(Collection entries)
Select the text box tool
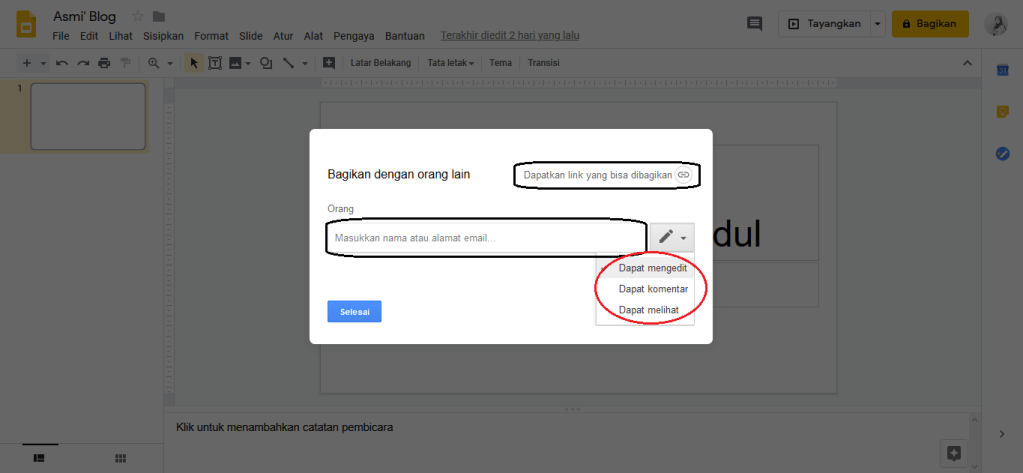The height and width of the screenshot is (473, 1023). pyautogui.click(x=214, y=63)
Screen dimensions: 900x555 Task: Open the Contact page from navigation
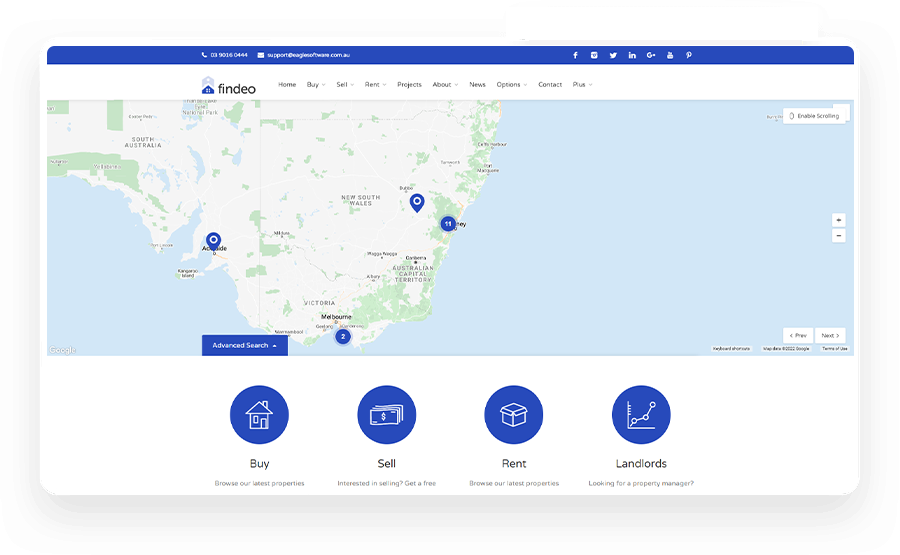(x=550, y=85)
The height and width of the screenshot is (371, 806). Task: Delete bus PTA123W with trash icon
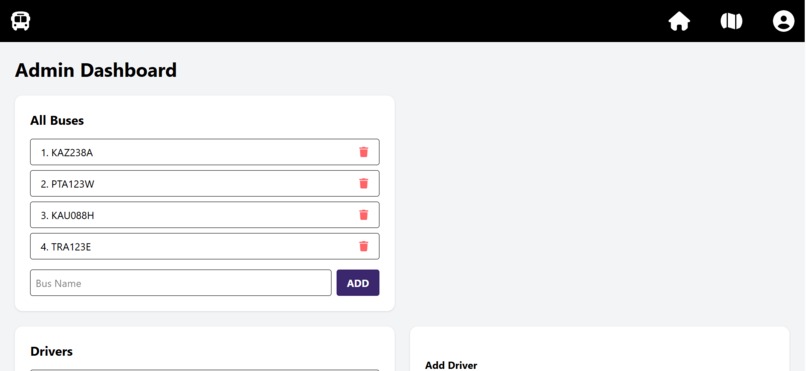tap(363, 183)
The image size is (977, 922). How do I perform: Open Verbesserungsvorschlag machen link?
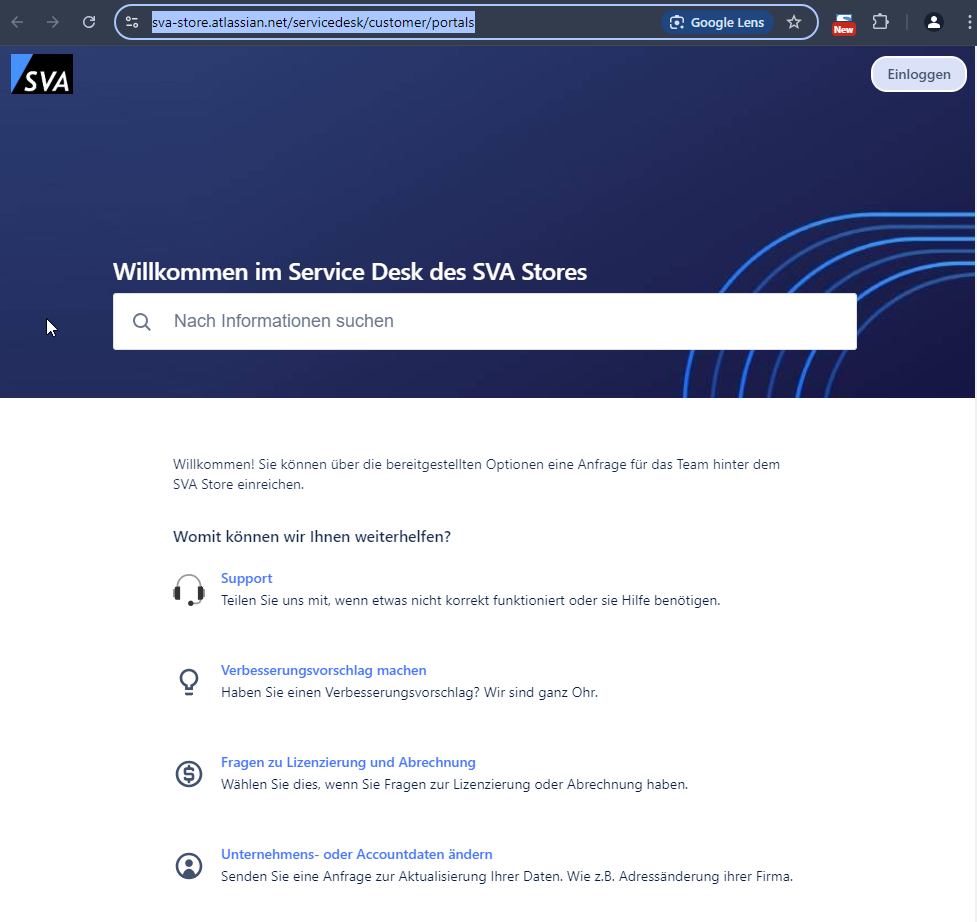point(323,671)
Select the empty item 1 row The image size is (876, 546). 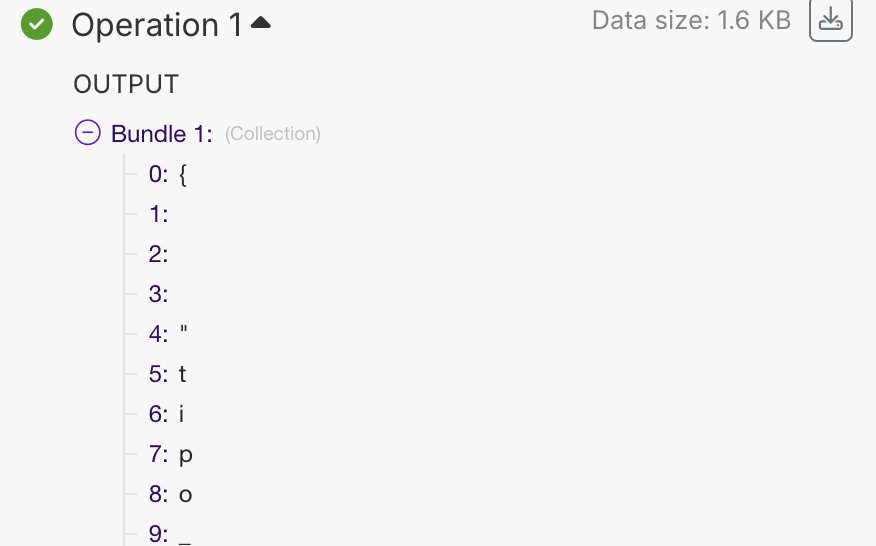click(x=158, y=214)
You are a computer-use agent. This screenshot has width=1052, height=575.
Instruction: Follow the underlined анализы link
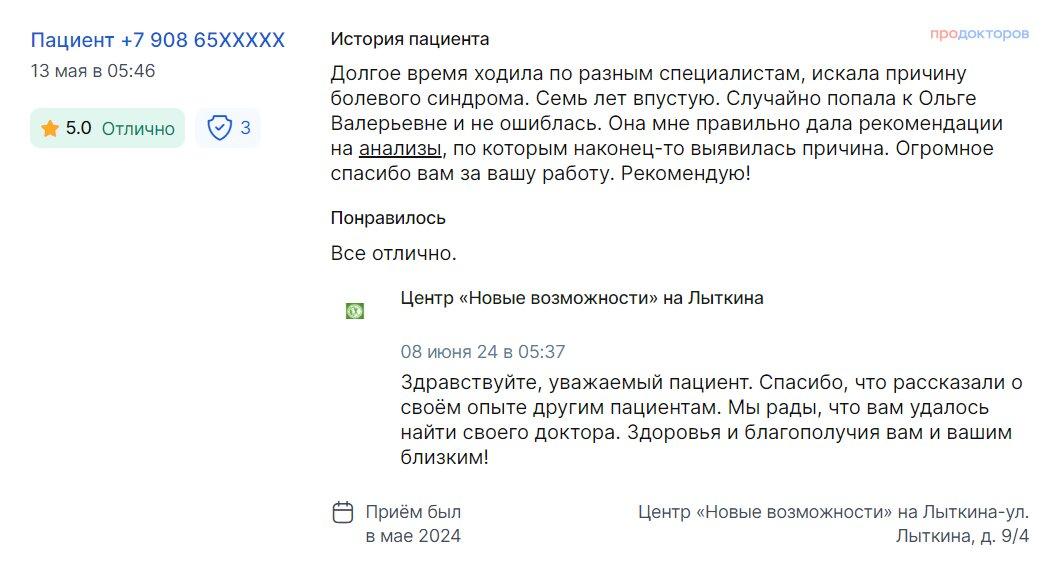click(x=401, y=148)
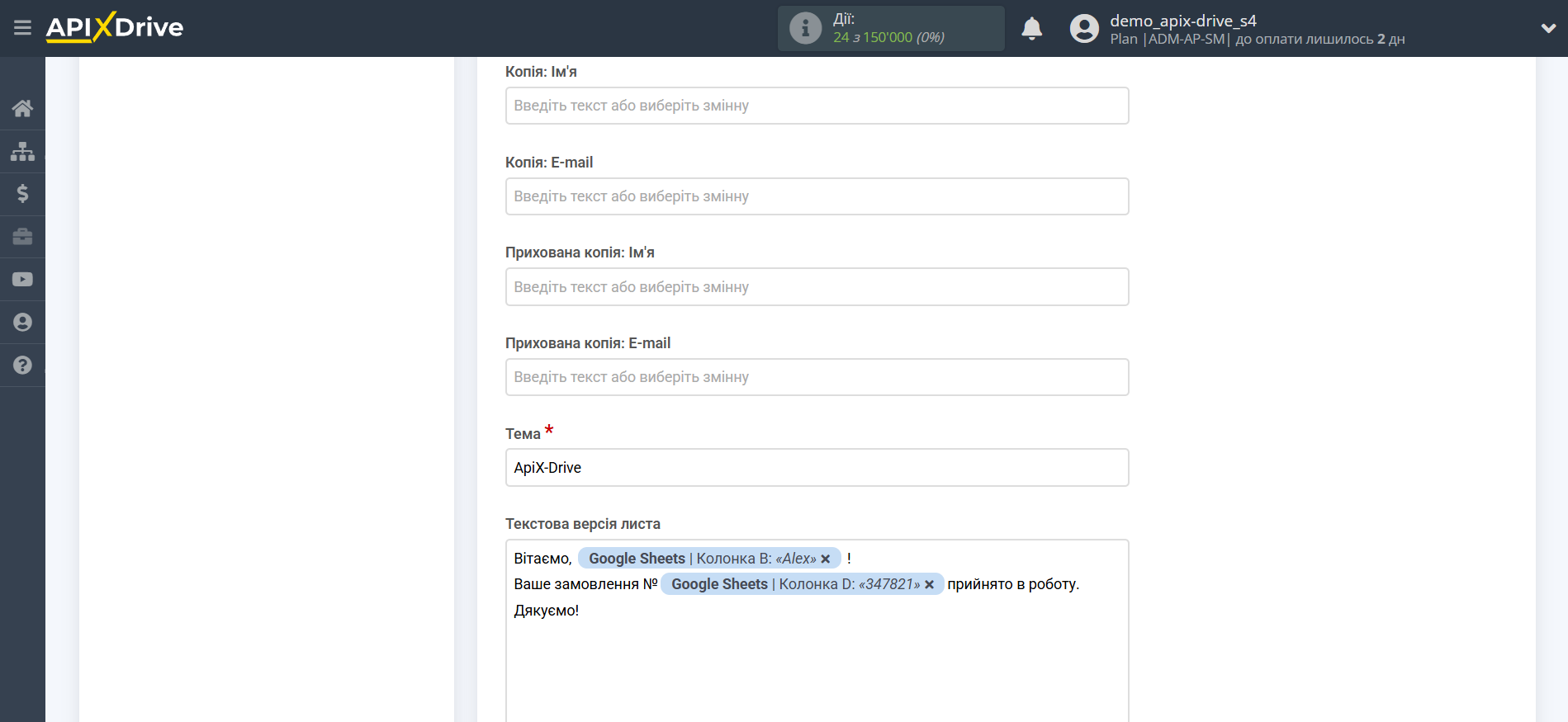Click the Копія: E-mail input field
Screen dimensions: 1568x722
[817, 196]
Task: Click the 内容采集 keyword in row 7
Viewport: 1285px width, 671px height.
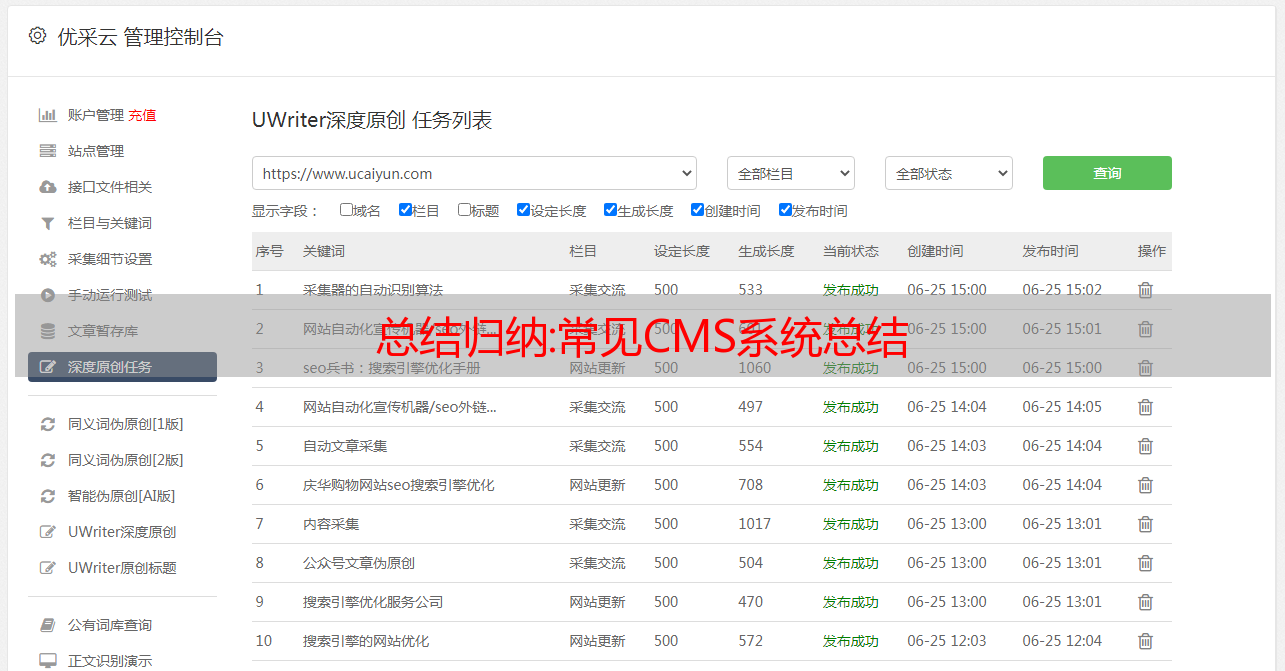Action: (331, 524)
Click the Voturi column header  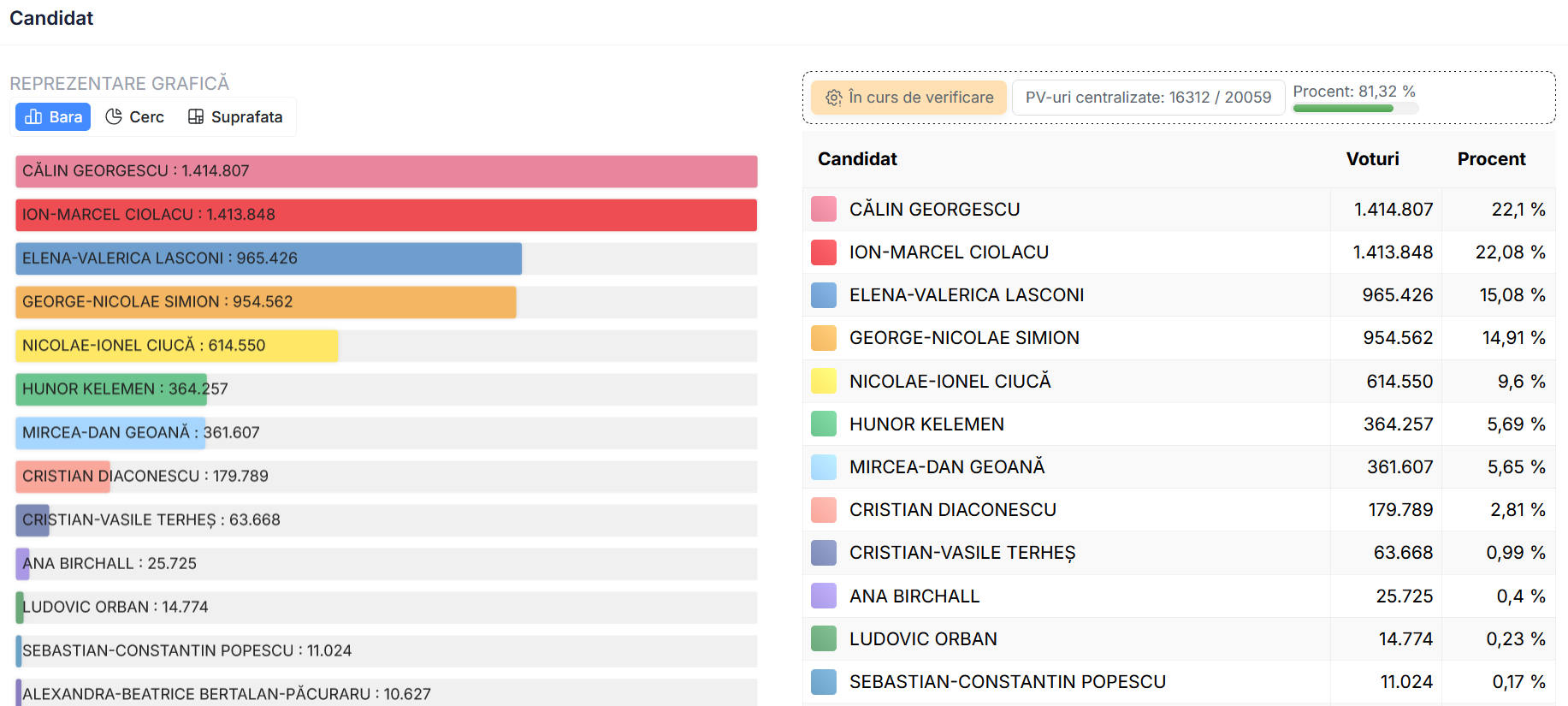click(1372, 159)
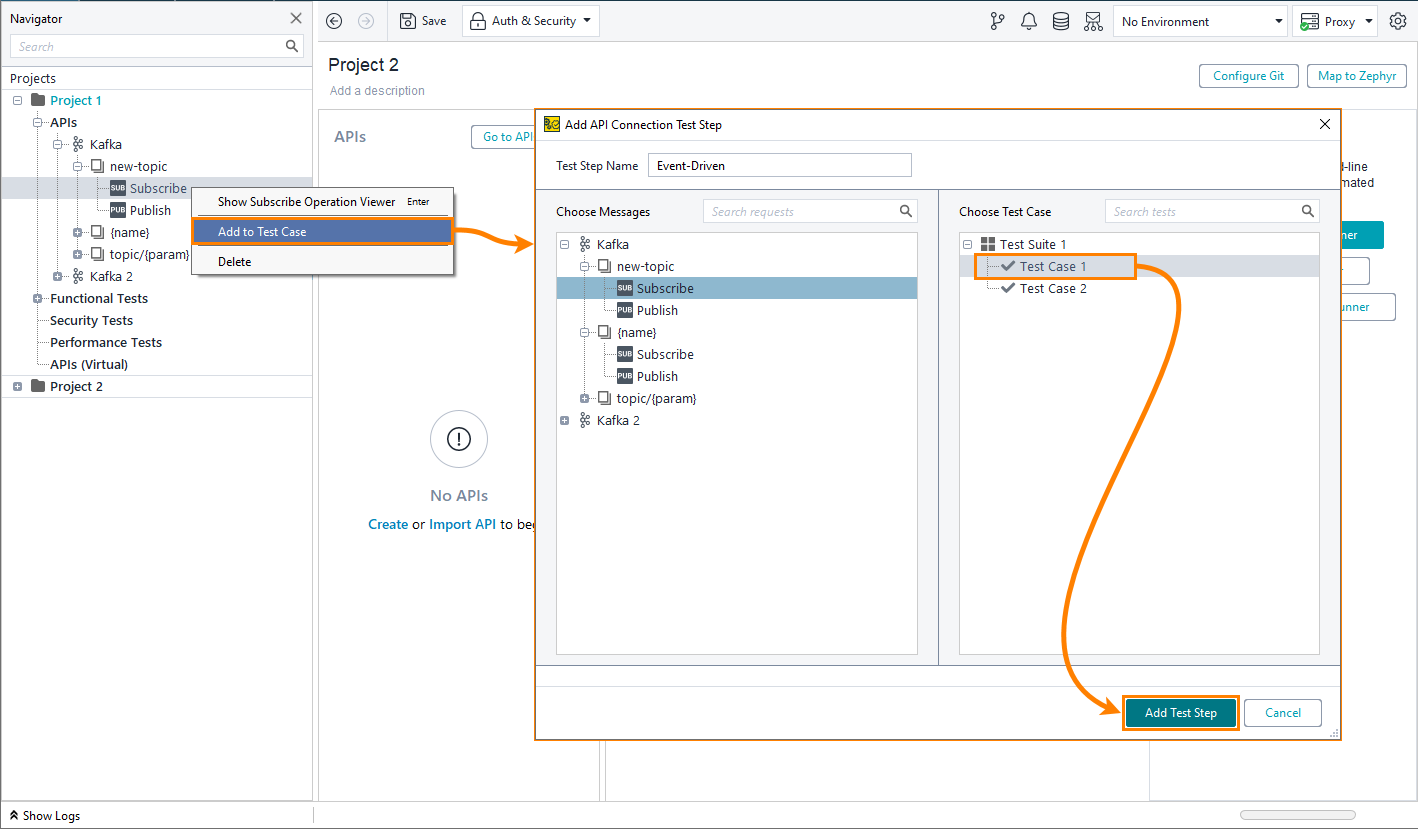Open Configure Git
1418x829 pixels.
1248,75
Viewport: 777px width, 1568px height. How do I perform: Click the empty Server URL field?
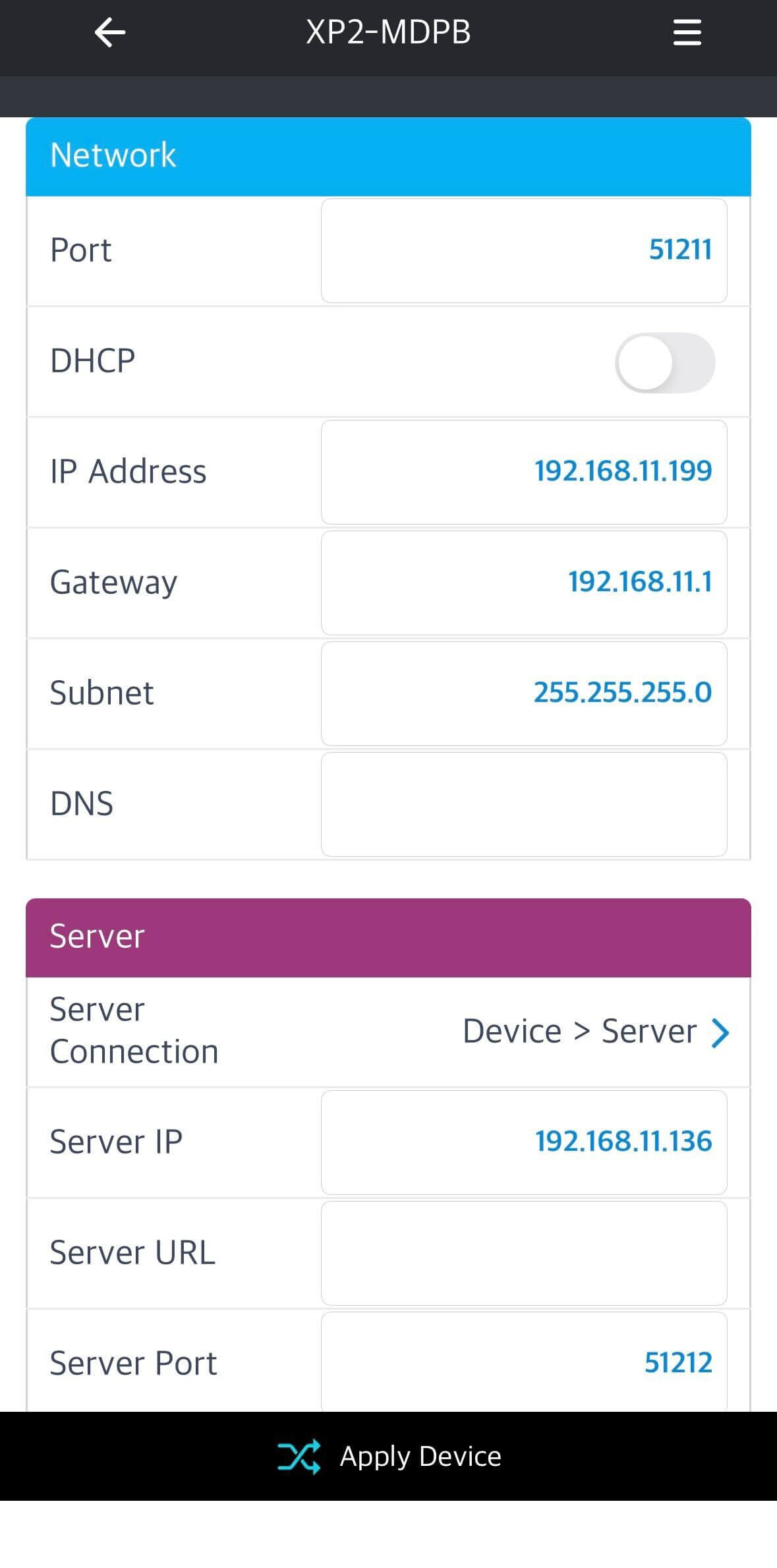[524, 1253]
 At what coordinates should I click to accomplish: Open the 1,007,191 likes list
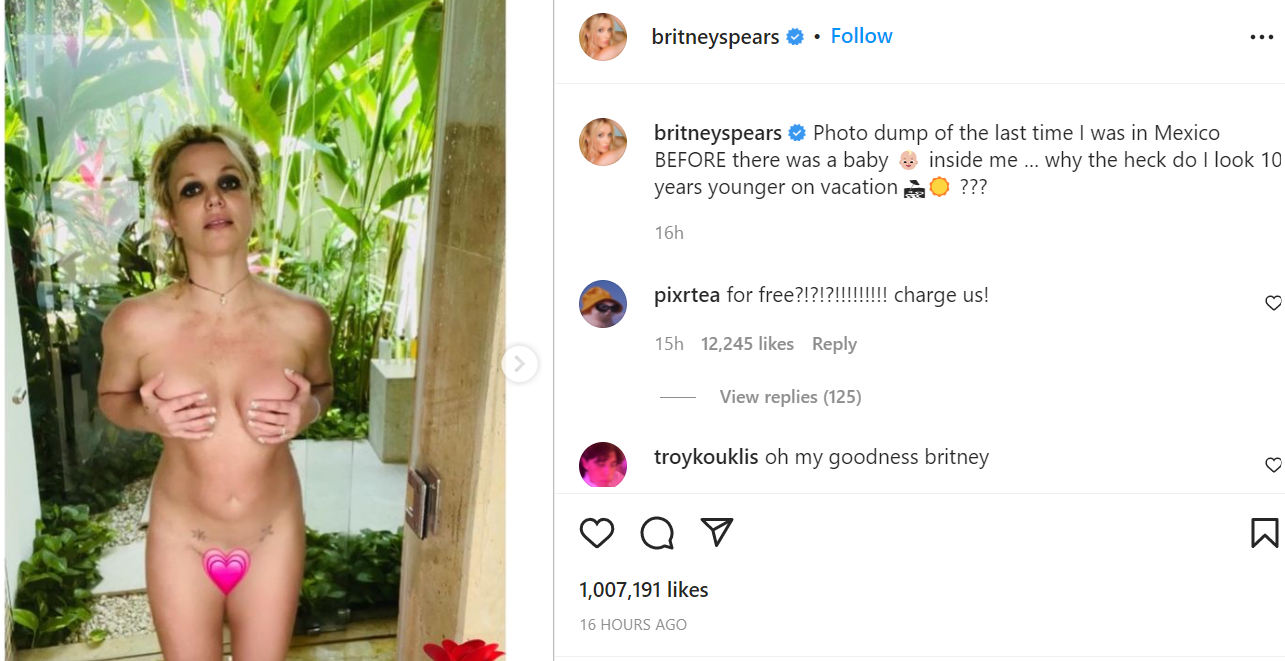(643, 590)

» **Task statement**
The lines from the one containing "Viewport: 777px width, 1568px" through the last line of the entries are to be copied exactly, both ends included, and the pictures are to be omitted.

» **Exercise solution**
Viewport: 777px width, 1568px height. How do I perform: Click the empty Server URL field?
[524, 1253]
 At what coordinates should I click to accomplish: Open the 1,007,191 likes list
(643, 590)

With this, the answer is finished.